III
A dater de ce jour en effet, Monge compta parmi les amis du général, et il fut du petit nombre de ceux qu’il honorait d’une pleine confiance. Comme Berthollet il suivit Bonaparte en Egypte où il rendit d’importants services. Le premier, il présida l’Institut fondé au Caire sur le modèle de celui de Paris et dont le général en chef, qui l’avait fondé, ne voulut accepter que la vice-présidence.
Un journal scientifique et littéraire, la Décade Egyptienne, rendait compte des séances de l’Institut. Dans ce recueil parut le curieux mémoire de Monge relatif au mirage. On raconte que Bonaparte, prenant au sérieux son titre de membre de l’Institut d’Egypte, voulut aussi présenter son mémoire, fort encouragé par tous ceux à qui il fit part de son projet et qui songeaient moins à le contredire qu’à le flatter. Monge y mit plus de franchise et lui dit rondement:
«Général, vous n’avez pas le temps de faire un bon mémoire; or, songez qu’à aucun prix vous ne devez en produire un médiocre. Le monde entier a les yeux fixés sur vous. Le mémoire que vous projetez serait à peine livré à la presse que cent aristarques viendraient se poser fièrement devant vous comme vos adversaires naturels. Les uns découvriraient, à tort ou à raison, le germe de vos idées dans quelque auteur ancien et vous taxeraient de plagiat; les autres n’épargneraient aucun sophisme dans l’espérance d’être proclamés les vainqueurs de Bonaparte.»

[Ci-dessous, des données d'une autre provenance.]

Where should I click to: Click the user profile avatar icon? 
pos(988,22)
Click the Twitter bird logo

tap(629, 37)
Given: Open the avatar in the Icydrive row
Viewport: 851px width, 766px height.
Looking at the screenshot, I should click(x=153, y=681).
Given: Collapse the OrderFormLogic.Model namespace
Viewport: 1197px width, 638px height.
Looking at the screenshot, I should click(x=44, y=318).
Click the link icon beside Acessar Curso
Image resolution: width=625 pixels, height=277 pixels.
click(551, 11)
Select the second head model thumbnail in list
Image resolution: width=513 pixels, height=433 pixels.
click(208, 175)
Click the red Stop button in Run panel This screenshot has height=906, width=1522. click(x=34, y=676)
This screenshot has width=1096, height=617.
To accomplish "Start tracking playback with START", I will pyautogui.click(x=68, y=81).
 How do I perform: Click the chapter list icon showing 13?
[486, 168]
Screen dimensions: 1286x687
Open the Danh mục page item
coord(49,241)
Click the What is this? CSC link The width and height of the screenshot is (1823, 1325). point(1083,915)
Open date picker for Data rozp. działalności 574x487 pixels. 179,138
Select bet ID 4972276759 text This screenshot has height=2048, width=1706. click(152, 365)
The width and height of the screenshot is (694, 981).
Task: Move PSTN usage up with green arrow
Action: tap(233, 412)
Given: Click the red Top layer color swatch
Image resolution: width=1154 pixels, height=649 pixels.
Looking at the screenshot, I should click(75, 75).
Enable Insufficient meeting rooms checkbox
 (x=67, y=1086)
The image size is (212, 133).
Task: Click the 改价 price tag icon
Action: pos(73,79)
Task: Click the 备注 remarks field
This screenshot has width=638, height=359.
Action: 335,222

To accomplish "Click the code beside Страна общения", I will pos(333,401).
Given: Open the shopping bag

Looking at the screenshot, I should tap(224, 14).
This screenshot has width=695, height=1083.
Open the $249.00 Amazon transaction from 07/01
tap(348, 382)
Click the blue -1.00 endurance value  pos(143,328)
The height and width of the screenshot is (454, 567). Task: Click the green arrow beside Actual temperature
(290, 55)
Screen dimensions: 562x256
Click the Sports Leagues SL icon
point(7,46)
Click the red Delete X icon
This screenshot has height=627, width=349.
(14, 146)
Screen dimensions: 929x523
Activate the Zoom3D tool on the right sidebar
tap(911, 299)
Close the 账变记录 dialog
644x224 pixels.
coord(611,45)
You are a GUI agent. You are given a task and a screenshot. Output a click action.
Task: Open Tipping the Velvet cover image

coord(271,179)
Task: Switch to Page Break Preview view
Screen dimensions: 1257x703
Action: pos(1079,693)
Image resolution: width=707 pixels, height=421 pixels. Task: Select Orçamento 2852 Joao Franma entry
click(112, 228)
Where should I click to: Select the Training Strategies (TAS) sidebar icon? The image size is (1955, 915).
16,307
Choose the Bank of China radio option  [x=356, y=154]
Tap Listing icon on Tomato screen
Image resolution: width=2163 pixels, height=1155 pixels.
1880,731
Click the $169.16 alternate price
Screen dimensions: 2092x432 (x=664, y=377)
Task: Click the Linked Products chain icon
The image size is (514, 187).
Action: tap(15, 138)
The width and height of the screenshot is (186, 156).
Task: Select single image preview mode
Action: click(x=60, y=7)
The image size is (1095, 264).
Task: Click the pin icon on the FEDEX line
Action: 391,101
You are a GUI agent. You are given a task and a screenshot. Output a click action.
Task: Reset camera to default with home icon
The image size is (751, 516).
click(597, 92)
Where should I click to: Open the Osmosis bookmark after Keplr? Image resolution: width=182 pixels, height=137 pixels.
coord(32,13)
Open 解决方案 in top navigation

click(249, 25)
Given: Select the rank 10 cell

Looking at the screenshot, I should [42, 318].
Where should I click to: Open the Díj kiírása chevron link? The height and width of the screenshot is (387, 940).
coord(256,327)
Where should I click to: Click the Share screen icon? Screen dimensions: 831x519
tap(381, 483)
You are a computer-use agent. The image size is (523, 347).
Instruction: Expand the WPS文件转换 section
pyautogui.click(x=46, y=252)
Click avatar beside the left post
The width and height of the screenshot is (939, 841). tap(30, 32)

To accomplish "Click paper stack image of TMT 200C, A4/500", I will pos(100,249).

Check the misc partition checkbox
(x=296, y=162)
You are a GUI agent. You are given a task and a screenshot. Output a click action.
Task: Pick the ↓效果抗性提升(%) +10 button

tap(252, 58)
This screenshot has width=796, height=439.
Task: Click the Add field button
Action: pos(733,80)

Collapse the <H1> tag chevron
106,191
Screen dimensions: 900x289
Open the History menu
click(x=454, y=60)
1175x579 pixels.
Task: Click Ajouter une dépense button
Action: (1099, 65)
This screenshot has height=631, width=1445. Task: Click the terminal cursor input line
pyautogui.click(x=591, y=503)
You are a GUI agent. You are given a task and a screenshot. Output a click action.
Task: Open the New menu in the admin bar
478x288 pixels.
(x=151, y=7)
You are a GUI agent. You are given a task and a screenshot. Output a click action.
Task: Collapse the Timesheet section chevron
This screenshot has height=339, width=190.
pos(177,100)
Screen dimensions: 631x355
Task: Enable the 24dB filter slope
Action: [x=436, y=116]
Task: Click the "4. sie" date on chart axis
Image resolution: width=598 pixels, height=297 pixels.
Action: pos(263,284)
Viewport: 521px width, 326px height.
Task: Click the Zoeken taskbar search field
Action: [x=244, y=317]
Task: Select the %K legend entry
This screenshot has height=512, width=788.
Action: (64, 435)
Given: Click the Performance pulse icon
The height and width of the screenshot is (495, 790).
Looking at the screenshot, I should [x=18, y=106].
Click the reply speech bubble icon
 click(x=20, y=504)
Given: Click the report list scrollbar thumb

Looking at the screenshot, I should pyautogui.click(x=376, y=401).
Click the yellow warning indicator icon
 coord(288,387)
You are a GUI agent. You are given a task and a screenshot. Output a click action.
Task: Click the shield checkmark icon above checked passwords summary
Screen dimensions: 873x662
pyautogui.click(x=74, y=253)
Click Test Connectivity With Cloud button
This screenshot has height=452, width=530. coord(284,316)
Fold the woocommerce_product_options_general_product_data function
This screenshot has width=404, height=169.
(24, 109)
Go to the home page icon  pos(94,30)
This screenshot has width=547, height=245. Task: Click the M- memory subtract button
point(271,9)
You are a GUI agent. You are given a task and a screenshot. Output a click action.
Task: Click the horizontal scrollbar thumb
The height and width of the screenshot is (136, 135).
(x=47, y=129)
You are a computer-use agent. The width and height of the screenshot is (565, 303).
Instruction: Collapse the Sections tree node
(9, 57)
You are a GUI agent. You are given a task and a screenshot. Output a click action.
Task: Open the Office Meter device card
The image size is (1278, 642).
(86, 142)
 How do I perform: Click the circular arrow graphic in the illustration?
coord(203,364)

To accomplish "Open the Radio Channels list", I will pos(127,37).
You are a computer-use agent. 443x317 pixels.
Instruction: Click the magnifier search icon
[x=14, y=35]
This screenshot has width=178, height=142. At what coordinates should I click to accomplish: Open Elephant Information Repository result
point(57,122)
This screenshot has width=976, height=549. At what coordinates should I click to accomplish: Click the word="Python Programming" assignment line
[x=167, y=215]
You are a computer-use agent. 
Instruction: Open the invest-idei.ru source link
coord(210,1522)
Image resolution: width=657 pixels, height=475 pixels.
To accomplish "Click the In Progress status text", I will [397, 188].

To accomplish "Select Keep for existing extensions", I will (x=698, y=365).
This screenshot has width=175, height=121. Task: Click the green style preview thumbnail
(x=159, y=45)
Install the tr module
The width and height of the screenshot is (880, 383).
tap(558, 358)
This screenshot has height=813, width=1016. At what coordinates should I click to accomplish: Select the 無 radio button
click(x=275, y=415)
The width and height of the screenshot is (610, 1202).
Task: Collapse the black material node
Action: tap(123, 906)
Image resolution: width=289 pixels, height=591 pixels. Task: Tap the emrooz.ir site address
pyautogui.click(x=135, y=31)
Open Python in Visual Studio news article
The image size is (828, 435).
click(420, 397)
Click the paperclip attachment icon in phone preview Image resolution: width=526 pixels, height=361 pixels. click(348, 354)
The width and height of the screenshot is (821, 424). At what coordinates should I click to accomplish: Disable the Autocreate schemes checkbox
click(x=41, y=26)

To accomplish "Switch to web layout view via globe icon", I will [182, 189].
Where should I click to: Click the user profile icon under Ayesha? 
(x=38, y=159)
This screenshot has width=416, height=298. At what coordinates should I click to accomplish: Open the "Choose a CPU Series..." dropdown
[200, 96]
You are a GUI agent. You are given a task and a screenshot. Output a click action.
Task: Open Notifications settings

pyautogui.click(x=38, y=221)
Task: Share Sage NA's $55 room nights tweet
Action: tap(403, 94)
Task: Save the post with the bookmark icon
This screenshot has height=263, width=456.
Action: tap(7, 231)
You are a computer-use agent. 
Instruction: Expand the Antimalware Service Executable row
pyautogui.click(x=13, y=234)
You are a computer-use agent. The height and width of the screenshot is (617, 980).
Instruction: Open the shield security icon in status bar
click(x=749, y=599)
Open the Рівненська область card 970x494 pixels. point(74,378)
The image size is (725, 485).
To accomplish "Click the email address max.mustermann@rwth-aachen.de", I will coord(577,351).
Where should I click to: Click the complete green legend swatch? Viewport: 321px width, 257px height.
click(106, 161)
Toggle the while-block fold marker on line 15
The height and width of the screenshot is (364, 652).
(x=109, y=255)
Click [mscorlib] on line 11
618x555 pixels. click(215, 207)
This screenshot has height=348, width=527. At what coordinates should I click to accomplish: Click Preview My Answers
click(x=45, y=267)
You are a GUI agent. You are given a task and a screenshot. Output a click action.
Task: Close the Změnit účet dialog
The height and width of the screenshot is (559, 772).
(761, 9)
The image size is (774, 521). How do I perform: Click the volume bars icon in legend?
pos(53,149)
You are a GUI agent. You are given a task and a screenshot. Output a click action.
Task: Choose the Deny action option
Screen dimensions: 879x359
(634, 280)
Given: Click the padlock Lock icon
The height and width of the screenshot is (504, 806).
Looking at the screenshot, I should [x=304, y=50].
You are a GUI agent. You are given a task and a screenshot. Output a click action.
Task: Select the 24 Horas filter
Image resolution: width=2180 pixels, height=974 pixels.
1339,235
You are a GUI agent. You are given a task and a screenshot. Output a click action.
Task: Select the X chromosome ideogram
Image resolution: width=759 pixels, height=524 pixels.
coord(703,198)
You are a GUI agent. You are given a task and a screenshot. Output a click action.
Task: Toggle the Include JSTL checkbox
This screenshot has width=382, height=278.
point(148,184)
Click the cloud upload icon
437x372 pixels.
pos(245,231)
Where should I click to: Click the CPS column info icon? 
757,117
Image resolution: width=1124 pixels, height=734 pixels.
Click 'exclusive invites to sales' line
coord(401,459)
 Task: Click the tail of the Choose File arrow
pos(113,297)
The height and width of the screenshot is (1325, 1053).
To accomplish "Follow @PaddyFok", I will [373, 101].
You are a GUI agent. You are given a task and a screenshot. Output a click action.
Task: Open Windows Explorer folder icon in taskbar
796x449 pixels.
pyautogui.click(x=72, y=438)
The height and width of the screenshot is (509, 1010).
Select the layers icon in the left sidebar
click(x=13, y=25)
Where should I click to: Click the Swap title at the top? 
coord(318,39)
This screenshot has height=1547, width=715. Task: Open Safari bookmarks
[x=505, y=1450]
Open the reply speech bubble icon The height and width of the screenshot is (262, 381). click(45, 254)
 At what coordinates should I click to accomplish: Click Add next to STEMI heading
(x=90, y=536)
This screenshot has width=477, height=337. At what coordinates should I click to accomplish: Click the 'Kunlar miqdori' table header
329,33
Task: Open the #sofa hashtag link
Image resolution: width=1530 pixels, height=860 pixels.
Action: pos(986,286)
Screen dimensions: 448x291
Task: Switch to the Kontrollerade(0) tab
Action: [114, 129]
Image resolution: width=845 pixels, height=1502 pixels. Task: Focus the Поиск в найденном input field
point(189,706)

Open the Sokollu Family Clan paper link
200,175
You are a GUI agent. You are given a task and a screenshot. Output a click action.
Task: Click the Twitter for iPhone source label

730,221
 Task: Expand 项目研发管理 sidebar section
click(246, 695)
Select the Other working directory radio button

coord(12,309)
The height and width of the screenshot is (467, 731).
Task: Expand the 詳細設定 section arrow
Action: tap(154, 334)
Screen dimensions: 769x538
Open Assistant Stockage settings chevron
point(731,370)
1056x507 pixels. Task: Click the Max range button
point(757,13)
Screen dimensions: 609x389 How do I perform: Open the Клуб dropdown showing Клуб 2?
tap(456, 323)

Le général avait d’abord froncé le sourcil en entendant ce rude langage, mais après quelques moments de réflexions, prenant la main de Monge, il lui dit: «Vous êtes vraiment mon ami, je vous remercie.» Et il ne fut plus question du mémoire.
Monge accompagnait Bonaparte dans la visite qu’il fit à Suez pour retrouver les vestiges du canal qui dans l’antiquité joignait le Nil à la mer Rouge. On marchait depuis assez longtemps dans les sables, lorsque tout à coup les chevaux s’enfoncèrent jusqu’à mi-jambes:
«Monge, s’écria le général, nous sommes en plein canal.»
Ce qui fut reconnu comme parfaitement exact par les ingénieurs.
Lorsque au mois d’août 1799, Bonaparte, par suite des nouvelles venues de France, eut résolu de quitter l’Egypte, Monge et Berthollet montèrent avec les principaux officiers sur la frégate le Muiron que suivait la corvette le Carrère. Après un jour ou deux de navigation, la flottille, ayant perdu la côte de vue, cinglait à pleines voiles, lorsque tout à coup à l’horizon apparaissent des vaisseaux qui semblent suspects.
«Si nous devions tomber au pouvoir des Anglais, dit Bonaparte, quel parti faudrait-il prendre? Nous résigner à la captivité sur des pontons, c’est impossible.»